Da auch Daniela Interesse an den beiden ersten Tagen zeigte, fand sich in Abstimmung mit Cheforganisatorin Uta Albrecht eine Möglichkeit, beides zu kombinieren: die ersten beiden Tage zusammen mit Daniela im Team (Run2) und dann die restlichen fünf Etappen alleine als Individual Finisher. Dafür musste ich mich zweimal anmelden und hatte dann auch zwei unterschiedliche Startnummern, die nacheinander zum Einsatz kamen. Eine fast einmalige Konstellation – neben mir gab es nur einen weiteren Läufer mit dieser Kombi.
Mein Übernachtungspaket buchte ich wieder in bewährten Weise mit HOST, auch Daniela wählte diese Option. Nur kein zusätzlicher Stress bei der Zimmersuche!
Nachdem damit die wichtigsten organisatorischen Voraussetzungen erfüllt waren, galt es vor allem, sich durch zielgerichtetes Training und Vorbereitungswettkämpfe auf das große Vorhaben vorzubereiten.
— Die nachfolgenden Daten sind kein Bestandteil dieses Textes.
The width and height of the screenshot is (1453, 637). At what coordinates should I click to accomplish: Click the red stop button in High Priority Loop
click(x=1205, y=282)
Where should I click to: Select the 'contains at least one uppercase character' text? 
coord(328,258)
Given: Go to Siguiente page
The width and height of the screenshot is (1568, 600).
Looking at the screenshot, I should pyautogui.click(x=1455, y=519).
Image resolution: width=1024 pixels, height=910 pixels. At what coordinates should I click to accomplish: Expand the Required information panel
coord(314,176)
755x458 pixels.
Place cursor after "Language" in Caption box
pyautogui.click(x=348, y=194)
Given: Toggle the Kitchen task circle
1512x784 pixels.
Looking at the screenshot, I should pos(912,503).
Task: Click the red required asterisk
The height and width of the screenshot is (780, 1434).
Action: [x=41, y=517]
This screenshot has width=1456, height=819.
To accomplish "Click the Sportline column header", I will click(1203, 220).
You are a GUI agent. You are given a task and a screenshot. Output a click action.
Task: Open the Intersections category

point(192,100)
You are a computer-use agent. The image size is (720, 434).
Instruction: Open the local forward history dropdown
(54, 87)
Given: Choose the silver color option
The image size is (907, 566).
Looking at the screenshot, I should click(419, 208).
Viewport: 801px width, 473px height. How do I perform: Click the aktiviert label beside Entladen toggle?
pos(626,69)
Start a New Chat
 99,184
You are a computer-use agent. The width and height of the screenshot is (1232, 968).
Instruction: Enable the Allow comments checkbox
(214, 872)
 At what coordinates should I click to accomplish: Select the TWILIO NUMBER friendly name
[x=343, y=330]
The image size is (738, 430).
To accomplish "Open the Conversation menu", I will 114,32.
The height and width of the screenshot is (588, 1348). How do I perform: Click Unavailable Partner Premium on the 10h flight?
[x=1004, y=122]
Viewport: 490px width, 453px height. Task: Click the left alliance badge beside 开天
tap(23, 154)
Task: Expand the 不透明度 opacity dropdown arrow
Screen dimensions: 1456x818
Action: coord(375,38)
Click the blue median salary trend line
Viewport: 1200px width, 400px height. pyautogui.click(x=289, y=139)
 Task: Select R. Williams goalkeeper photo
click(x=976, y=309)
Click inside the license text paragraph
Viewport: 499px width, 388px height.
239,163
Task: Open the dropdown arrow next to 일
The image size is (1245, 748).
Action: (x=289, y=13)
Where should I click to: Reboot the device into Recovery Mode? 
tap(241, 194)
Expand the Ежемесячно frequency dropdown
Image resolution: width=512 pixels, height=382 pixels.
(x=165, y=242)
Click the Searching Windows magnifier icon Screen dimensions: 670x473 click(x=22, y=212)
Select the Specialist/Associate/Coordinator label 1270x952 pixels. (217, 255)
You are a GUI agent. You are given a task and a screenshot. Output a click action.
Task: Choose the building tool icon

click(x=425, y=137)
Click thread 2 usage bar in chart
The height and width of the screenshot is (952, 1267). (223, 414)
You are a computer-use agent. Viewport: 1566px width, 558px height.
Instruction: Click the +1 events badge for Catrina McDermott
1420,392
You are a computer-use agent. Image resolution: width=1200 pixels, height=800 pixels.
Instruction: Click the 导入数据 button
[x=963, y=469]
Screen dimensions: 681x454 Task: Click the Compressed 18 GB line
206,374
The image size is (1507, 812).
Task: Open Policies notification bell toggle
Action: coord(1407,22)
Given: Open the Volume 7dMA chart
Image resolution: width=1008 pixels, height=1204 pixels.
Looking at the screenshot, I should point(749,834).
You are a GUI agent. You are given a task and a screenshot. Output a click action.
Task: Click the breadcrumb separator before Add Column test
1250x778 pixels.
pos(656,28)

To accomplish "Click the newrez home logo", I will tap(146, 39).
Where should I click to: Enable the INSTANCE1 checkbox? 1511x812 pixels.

Mein Wettkampfkalender war ziemlich voll gepackt und sowohl bei den DM’s über 50 Kilometer, 100 Kilometer, im Ultratrail und den 24 Stunden als auch beim Rennsteiglauf und dem Backyard in Kirchschlag eine Woche vor dem großen Event lief es richtig gut. Auch die Marathons in Regensburg und Füssen liefen super – lediglich beim Salzachultrarun über 238 Kilometer musste ich nach ca. 130 Kilometern passen.
Die letzten beiden Monate galt es vor allem Höhenmeter in den Bergen zu sammeln. Hierfür statteten wir (alleine oder gemeinsam) insbesondere dem Hochfelln des öfteren einen Besuch ab, aber auch der Wilde Kaiser sowie der Geigelstein oder Brünnstein boten ideales Trainingsterrain.
Anreise
Am 05.09. ist es dann endlich soweit, Daniela und ihr Mann Kurt holen mich mit dem Auto in Schwindegg ab und kurz nach 11 Uhr geht es los Richtung Lech am Arlberg. Leider verschlechtert sich das Wetter zusehends und der Regen wird immer stärker je näher wir Richtung Berge kommen. Auch die Temperaturen kennen nur einen Weg – nach unten. Letztendlich erreichen wir unser Ziel in Lech um 15 Uhr bei nur noch 4 Grad umgeben von schneebedeckten Bergen. Aber am Horizont zeichnen sich bereits erste Wolkenlücken ab und als wir uns nach dem Einchecken in unserer Pension wenig später auf den Weg zum Abholen unserer Startunterlagen machen, scheint sogar schon die Sonne bei allerdings sehr kühlen Temperaturen. Nachdem wir alles abgeholt haben machen wir natürlich noch unser Erinnerungsfoto an der TAR-Wand – jetzt sind wir auf jeden Fall schon mal einsatzbereit und hoffen auf möglichst gutes Wetter am nächsten Tag. Um 17 Uhr geht es aber erst mal noch zur Pasta Party, wo gegen 19 Uhr 30 auch das mit Spannung erwartete Briefing für die erste Etappe durch den Renndirektor Martin Hafenmair stattfindet. Und prompt wird wegen des Wintereinbruchs auch gleich die erste Streckenänderung angekündigt – sowas hat es wohl in der 20-jährigen Geschichte des TAR noch nicht gegeben. 350 Höhenmeter fallen weg, die Strecke ist dafür einen Kilometer länger. Das kommt uns natürlich entgegen. Am Abend noch alle Sachen in die große TAR-Tasche gepackt – da Kurt mit dem Auto nach Bludenz kommen will, ersparen wir uns den offiziellen Taschentransport – eine große Erleichterung für den Start am nächsten Tag.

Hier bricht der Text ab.